New Zealand has a 12 per cent gender pay gap, a gap that has barely shifted in 14 years since the first comprehensive pay equity report was released in 2003.
At least 65-80 per cent of the gap is now not explained by any specific factor, as research published this month [March] by Minister of Women's Affairs and Deputy Prime Minister Paula Bennett shows. She attributes much of that gap to unconscious bias.
There is plentiful debate around the various complex causes of this gap, from the strict time demands of high pressure executive jobs that sometimes penalise even the smallest career break, through to younger women lacking confidence in promoting themselves and negotiating pay increases.
But what's often overlooked is the reality that achieving pay equity is not difficult. It's one of the easier things to achieve as part of managing a business or organisation. It just takes some determined effort.
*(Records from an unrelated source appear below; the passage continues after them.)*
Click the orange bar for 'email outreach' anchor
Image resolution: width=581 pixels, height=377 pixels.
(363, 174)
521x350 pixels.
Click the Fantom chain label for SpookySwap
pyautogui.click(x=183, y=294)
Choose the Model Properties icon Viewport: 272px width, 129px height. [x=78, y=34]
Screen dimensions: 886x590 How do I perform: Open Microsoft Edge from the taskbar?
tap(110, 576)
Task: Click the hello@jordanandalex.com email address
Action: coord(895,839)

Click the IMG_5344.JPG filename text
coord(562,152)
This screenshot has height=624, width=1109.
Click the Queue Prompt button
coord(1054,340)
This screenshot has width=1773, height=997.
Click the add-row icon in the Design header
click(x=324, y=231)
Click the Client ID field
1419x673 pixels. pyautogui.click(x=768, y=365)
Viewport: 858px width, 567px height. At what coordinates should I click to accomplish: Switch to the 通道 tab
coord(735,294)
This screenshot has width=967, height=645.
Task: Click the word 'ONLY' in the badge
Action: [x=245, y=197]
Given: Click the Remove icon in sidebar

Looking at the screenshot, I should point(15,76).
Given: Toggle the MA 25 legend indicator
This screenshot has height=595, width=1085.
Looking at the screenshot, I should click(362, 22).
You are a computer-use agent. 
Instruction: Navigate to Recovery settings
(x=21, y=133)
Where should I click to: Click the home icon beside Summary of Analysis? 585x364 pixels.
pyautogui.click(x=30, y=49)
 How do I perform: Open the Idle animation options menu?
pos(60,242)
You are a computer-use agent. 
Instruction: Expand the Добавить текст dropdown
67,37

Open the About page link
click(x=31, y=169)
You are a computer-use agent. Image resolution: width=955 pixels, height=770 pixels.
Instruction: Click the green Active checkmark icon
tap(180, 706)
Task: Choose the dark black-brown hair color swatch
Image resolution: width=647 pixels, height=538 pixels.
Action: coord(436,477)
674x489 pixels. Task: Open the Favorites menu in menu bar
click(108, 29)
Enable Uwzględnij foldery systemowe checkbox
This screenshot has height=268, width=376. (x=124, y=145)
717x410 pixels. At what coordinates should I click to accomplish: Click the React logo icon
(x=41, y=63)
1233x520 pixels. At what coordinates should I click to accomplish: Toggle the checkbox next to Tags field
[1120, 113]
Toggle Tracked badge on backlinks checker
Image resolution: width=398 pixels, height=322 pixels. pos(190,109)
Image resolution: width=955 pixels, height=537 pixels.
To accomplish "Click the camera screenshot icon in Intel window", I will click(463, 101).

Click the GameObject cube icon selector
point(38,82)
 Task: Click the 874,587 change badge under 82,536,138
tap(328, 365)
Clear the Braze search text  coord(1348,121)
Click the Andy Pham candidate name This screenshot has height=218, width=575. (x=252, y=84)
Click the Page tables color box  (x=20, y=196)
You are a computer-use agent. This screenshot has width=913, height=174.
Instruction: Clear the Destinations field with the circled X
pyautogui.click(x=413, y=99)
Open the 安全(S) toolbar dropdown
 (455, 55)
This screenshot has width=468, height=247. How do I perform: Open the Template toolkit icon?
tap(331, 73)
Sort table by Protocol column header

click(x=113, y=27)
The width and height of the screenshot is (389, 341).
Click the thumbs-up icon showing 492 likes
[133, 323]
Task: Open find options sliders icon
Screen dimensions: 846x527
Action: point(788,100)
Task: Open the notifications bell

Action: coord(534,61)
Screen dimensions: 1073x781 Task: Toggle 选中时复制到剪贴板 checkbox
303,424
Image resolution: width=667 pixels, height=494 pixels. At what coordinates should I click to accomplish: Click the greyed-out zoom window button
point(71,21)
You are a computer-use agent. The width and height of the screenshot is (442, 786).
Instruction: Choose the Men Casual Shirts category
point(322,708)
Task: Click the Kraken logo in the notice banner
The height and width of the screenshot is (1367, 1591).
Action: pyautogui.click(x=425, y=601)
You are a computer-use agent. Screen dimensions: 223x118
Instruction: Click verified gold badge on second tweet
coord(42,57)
It involves regular scrutiny of the data, analysed grade by grade, which is the only fair way to do so. We report internally, to a remuneration committee and externally through our annual report.
In future we'll report with the Champions for Change initiative too.
We task ourselves with ensuring intervention where issues arise, and appropriately influencing managers with the data to make changes to remuneration recommendations when necessary.
The other ingredient to pay equity is having remuneration systems that remove gender from the decision process.
Like most, our matrix makes gender invisible.
We factor in only performance-based measures such as employee skills, experience and achievements, in the context of market rate by grade.
Even so, there is still potential for unconscious bias to creep in when managers are doing remuneration reviews, as they know the gender and other aspects of diversity such as ethnicity of their employees.
But building awareness around people's tendency to be biased around difference, helps address this.
At Contact we introduced unconscious bias initiatives more than five years ago.
This approach is not costly or time-intensive. It just requires a determined focus.
Pay equity is fundamental to diversity in an organisation and diversity of thought matters. How can you be a truly customer-focused organisation if your people don't reflect the diversity of society you serve?
Diversity is also critical to navigating the massive change and disruption affecting all sectors - particularly in the energy sector. Traditional 'groupthink' doesn't help you innovate and develop new solutions.
Pay equity is achievable and the recipe is not complex.
That's why Contact is now looking at pay equity through the broader lens of diversity. We want to attract the best mix of diverse thinking employees - Maori, Asia-Pacific peoples, millennials to veterans, and the full spectrum of genders - to bring new ideas, news ways of thinking and working.
But there's no sense in hiring diversity into an organisation that is not inclusive.
Our leadership development now focuses on how to lead inclusively - not just encompassing Maori and ethnic minorities and genders - but millennials who within four years will make up around 40-50 per cent of our workforce.
Ultimately, pay equity is not simply a matter of paying women - and minorities - more. It's a matter of paying people equitably within a culture that empowers and gets the best from each person's diverse perspectives.
Annika Streefland is general manager of people & culture at Contact Energy.